The Phase III studies will proceed based on the protocol sanctioned by the committee. Shilpa Medicare is the first Indian company to receive such approval, marking a significant milestone in addressing the global demand and supply challenges associated with human serum albumin.
Human serum albumin is essential in medical treatments for restoring blood volume and replacing lost fluids in cases such as accidents, severe burns, fatal erythroblastosis, hypoproteinemia, and surgeries. However, its supply is limited due to reliance on whole blood or donated human plasma. Shilpa’s rHA, derived from yeast, offers a highly purified alternative that is structurally and functionally equivalent to human serum albumin.
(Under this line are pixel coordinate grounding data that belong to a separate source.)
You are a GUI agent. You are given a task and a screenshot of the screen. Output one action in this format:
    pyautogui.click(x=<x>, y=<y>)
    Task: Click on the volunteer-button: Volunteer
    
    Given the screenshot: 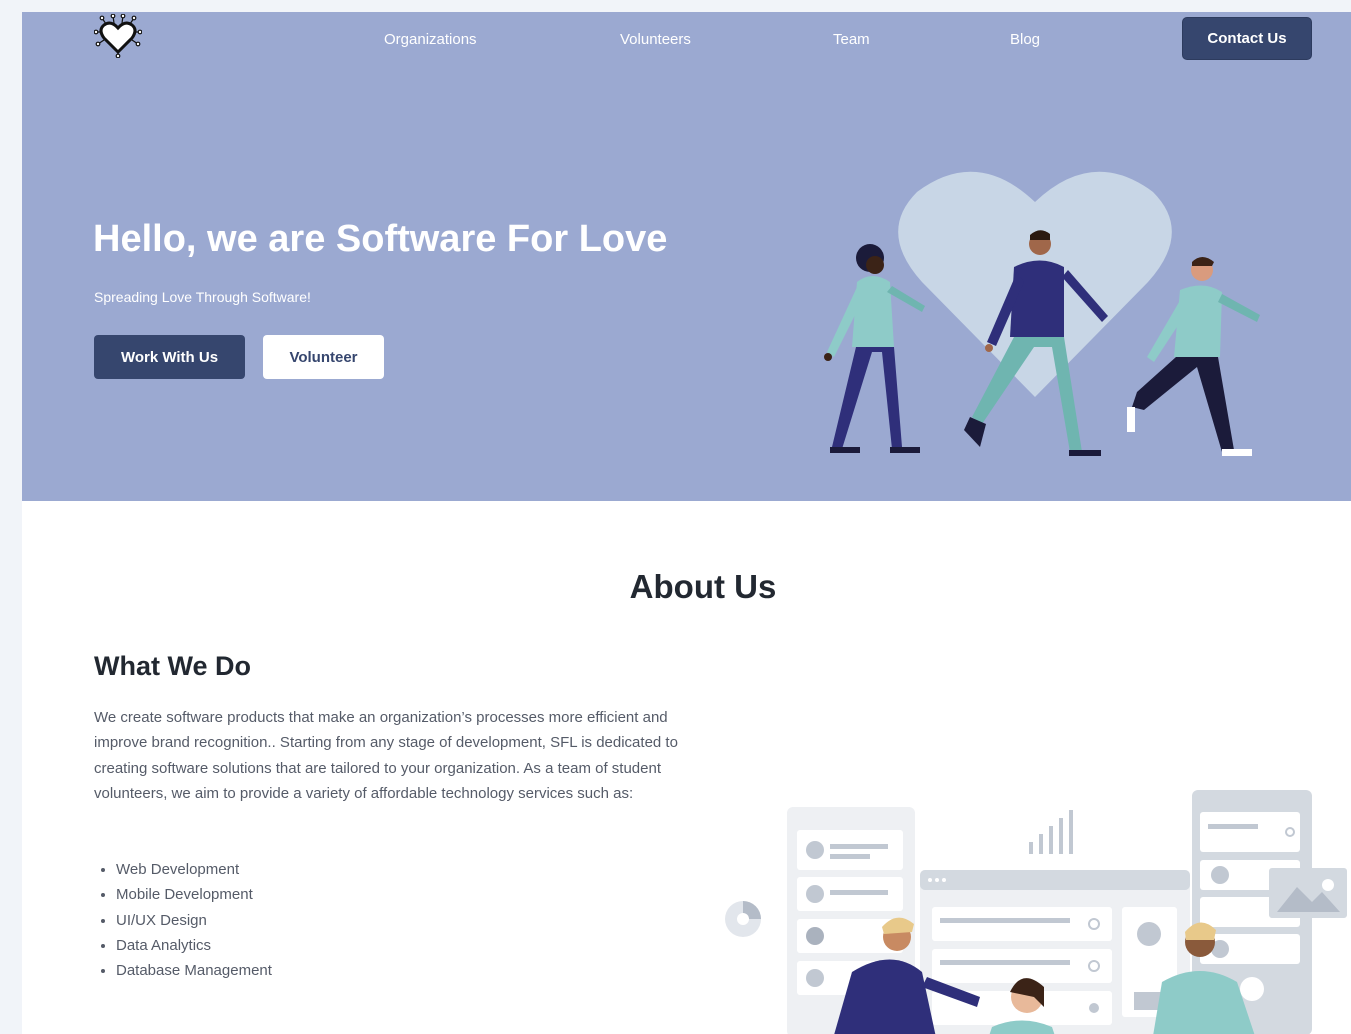 What is the action you would take?
    pyautogui.click(x=324, y=357)
    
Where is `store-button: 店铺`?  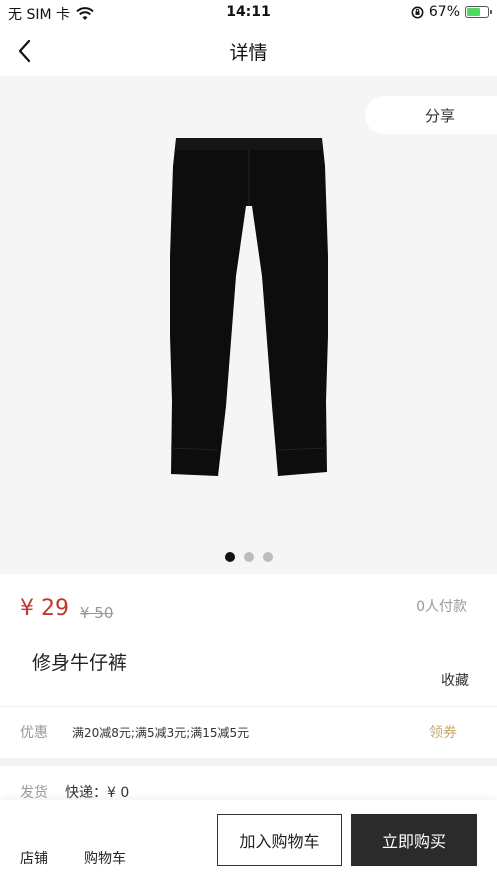 store-button: 店铺 is located at coordinates (34, 858).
Shilpa Medicare is an integrated pharmaceutical group specializing in niche oncology and non-oncology APIs, peptides, polymers, and differentiated finished dosage formulations, including orally dispersible films and transdermal patches. The company also provides end-to-end contract development and manufacturing organization (CDMO) services to global pharmaceutical companies, supported by four R&D units and seven manufacturing facilities.
This advancement underscores Shilpa Medicare’s commitment to innovation and its role in enhancing healthcare solutions on a global scale.